The arrest was made on the 8th of February, 1862--forty-six days later.

The intervening circumstances nowhere involve Mr.Sumner in the remotest degree.
In answer to the call upon the President for information, Mr.
Lincoln sent a message to the Senate on the 1st of May, saying, "General Stone was arrested and imprisoned under my general authority, and upon evidence which, whether he be guilty or innocent, required, as appears to me, such proceedings to be had against him for the public safety." The President deemed it "incompatible with the public interest, and perhaps unjust to General Stone, to make a more particular statement of the evidence." After saying that General Stone had not been tried because the officers to constitute a court-martial could not be withdrawn from duty without serious injury to the service, the President gave this public assurance: "He will be allowed a trial without unnecessary delay: the charges and specifications will be furnished him in due season, and every facility for his defense will be afforded him by the War Department." This message on its face bears evidence that it was prepared at the War Department, and that Mr.Lincoln acted upon assurances furnished by Mr.Stanton.

The arrest was made upon his "general" authority, and clearly not from any specific information he possessed.
But the effect of the message was to preclude any further attempt at intervention by Congress.

Indeed the assurance that General Stone should be tried "without unnecessary delay" was all that could be asked.
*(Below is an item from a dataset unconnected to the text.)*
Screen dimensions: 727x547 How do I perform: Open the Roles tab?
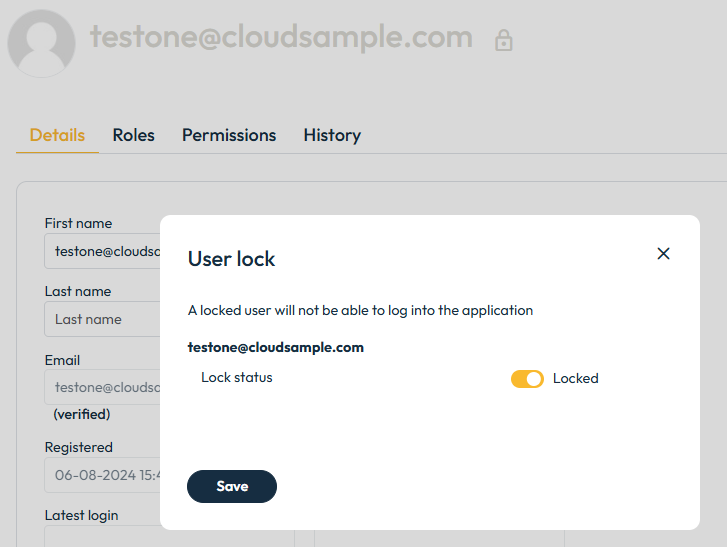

But the promise made to the ear was broken to the hope, and General Stone was left to languish without a word of intelligence as to his alleged offense, and without the slightest opportunity to meet the accusers who in the dark had convicted him without trial, subjected him to cruel punishment, and exposed him to the judgment of the world as a degraded criminal.
Release from imprisonment came at last by the action of Congress, coercing the Executive Department to the trial or discharge of General Stone.